Praktisch alle Zystoproteine (Sammelbezeichnung für Proteine, die zystischen Nierenerkrankungen zugrunde liegen) ko-lokalisieren im Bereich primärer Zilien, Basalkörpern und Zentrosomen. Die meisten Zelltypen im Körper weisen primäre, nicht-motile Zilien auf. Sie erfüllen viele unterschiedliche Funktionen und dienen als Mechano-, Chemo- und Osmosensoren. Darüber hinaus spielen sie bei zahlreichen Signalwegen für eine adäquate Organentwicklung, für die Aufrechterhaltung der Gewebehomöostase und bei grundsätzlichen Entwicklungsprozessen eine wichtige Rolle. Auf diesem Hintergrund haben wir in den vergangenen Jahren bewusst unser diagnostisches und wissenschaftliches Spektrum auch auf syndromale Zilienerkrankungen wie das Meckel-Gruber Syndrom (MKS), Joubert-Syndrom (JSRD), Bardet-Biedl Syndrom (BBS) sowie die Gruppe der Nephronophthisen (NPHP) erweitert.

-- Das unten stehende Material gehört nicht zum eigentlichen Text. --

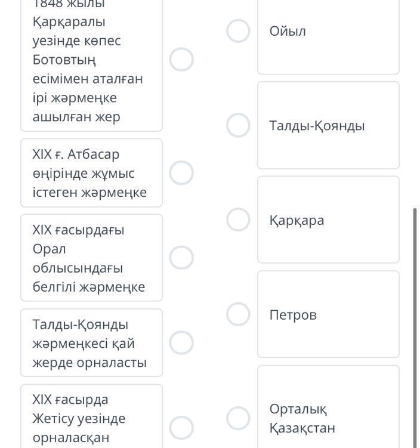420x448 pixels.
Task: Click the Ойыл answer card
Action: point(328,37)
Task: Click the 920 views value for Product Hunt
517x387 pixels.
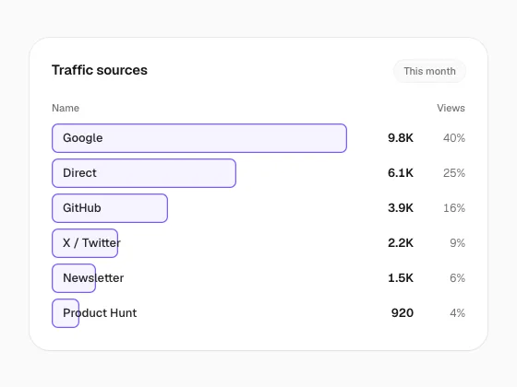Action: [403, 313]
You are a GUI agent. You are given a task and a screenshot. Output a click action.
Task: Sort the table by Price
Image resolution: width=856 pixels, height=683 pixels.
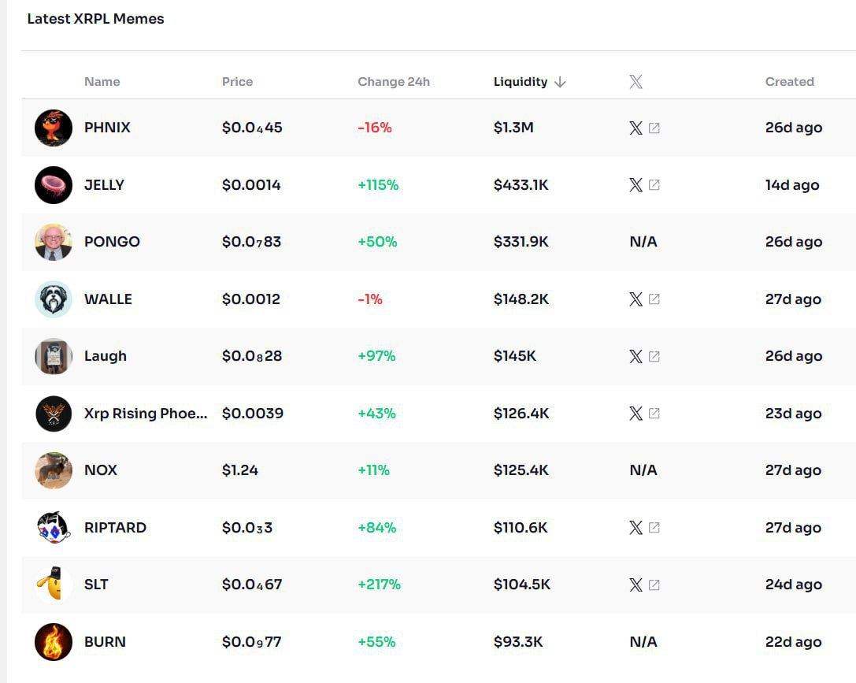[x=237, y=81]
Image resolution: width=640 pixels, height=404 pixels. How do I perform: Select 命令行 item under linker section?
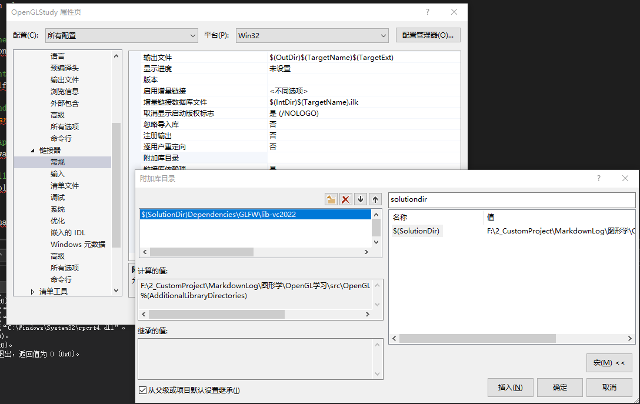coord(61,280)
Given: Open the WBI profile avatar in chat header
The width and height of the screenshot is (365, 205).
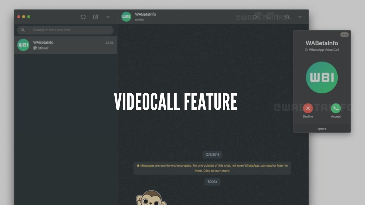Looking at the screenshot, I should tap(126, 17).
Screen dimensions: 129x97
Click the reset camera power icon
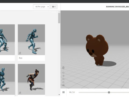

Trotz ihrer vermeintlichen Seltenheit haben diese Erkrankungen entscheidend zur Charakterisierung der der Zystogenese zugrunde liegenden Mechanismen beigetragen und hierbei insbesondere die Bedeutung primärer Zilien und Basalkörper unterstrichen.
Ziliopathien zeigen beträchtliche klinische Überlappungen ihrer Phänotypen und Mutationen im gleichen Gen können zu sehr unterschiedlichen klinischen Bildern und syndromalen Entitäten führen. Ebenso wie zystische Veränderungen der Nieren treten Pathologien anderer Organe bei diesen syndromalen Krankheitsbildern gehäuft auf. Diese beinhalten Gallengangsdysgenesie
mit kongenitaler Leberfibrose, Augendefekte, Neuralrohrveränderungen und andere ZNS-Anomalien, Skelettpathologien insbesondere der distalen Extremitäten und Finger sowie häufig auch eine Entwicklungsverzögerung bzw. geistige Behinderung. Ein hohes Maß genetischer Heterogenität im Rahmen der Ziliopathien ist evident und viele dieser Gene liegen unterschiedlichen Phänotypen zugrunde. Dies zeigt zum einen die Restriktionen eines Phänotyp-basierten Klassifikationssystems und zum anderen das Ausmaß der klinischen Variabilität, die mit Mutati-onen desselben Gens einhergehen kann. Nur wenige dieser Variabilitäten können sicher auf allelische Effekte zurückgeführt werden, bei anderen scheinen ergänzend vorliegende Veränderungen anderer Zilien-Gene eine Rolle zu spielen (sog. "mutational load"-Theorie). In der Tat konnten für BBS, JSRD und NPHP oligogene Vererbungsmuster nachgewiesen werden, bei der Mutationen in mehr als zwei Allelen und mehr als einem Gen für die Entwicklung der Krankheit erforderlich sind.